Saturday, July 7, 2012

A NIGHT TO TREASURE.

Although I appreciate Oamaru's 'Opera House' it is not an opera house. The stage is small, there is an echo from the back wall, no real opera orchestra would want to play in the tiny orchestra pit. It is a theatre, built more than a century ago, renovated at great cost and because it is here Oamaru can attract events usually only staged in cities. Such an event was the concert by California Youth Symphony and Christchurch Youth Orchestra. The youngest performer is thirteen, the eldest players eighteen.

We arrived early, because the poster in the library said '7p.m.' , but the Oamaru Mail got it wrong and advertised '7.30'. Worse,  'Oh, they're not coming here!' a volunteer at the Opera House told phone enquirers.  So we came early and stared at the uninhabited stage for forty minutes.  delicate metal chairs, music stands and a conductors' podium.

At 7.30 precisely the California Youth Symphony, one hundred and eighteen teenagers, boys in black tie suits, girls in long black skirts, walked on stage.

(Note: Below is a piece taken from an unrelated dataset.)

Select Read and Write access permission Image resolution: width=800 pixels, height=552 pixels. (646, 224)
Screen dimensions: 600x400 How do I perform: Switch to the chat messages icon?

In spite of having travelled down from Christchurch that day, after playing a concert the evening before, they must have made time to familiarise themselves with the Opera House stage because they knew exactly where they should be sitting there was no confusion. They sat like statues through introductory speeches. The young concert master, Ryan Lucas Luo gave the 'A'but instruments were already in tune.  The conductor
Leo Eylar looked little older than the players, raised his baton and Ravel's La Valse began, played with assurance and discipline. Then Leo Eylar paid tribute to the Opera House, changing the planned 'Billy the Kid suite' to the orchestral suit from 'Rosenkavalier' composed about the time the opera house was built.

During the intermission the Christchurch Youth Orchestra came on stage and practised their arpeggios in the way our National Orchestra used to. The Californians had been slender,dark haired,  mostly Asian. Christchurch Youth Orchestra was well built., fair skinned, mainly blonds and red heads. When concert master, Natalie Jones, turned her back to the audience to give the 'A' we were treated to the sight of a trim little figure in black trousers which demolished the calumny about New Zealand women having big bums. Conductor Luke di Somma raised his baton. What did we expect from a bunch of school kids who had lived through hundreds of earthquakes? We got 'From The Depths Sound The Great Sea Gongs.' Farr is not an easy composer, either to play or to listen to. His rhythms and harmonics are unconventional. But this 'bunch of schoolkids' gave us a listening experience that I think Farr would have had in mind when he wrote the piece. The music surged and meshed, the percussion demanded that we listen. It was fantastically good. (and I am not a Farr fan.)

For the last item the orchestras combined, literally. They helped each other cram nearly one hundred and fifty musicians, their instruments, their music stands, on to the stage. Natalie Jones gave the 'A' ,Luke  di Somma conducted and when Tchaikovsky's Overture to Romeo and Juliet finished stolid old Oamaru rose to its feet and cheered.

Outside in the late night fog, buses waited to take both orchestras back to Christchurch. The Californians will fly out to-day.

Think about it. Those young musicians probably had less than a week to rehearse playing together. I have heard a lot of great orchestras play Tchaikovsky, but I swear none of them were better than the combined youth orchestras of California and Christchurch in the  Oamaru 'Opera House' last night.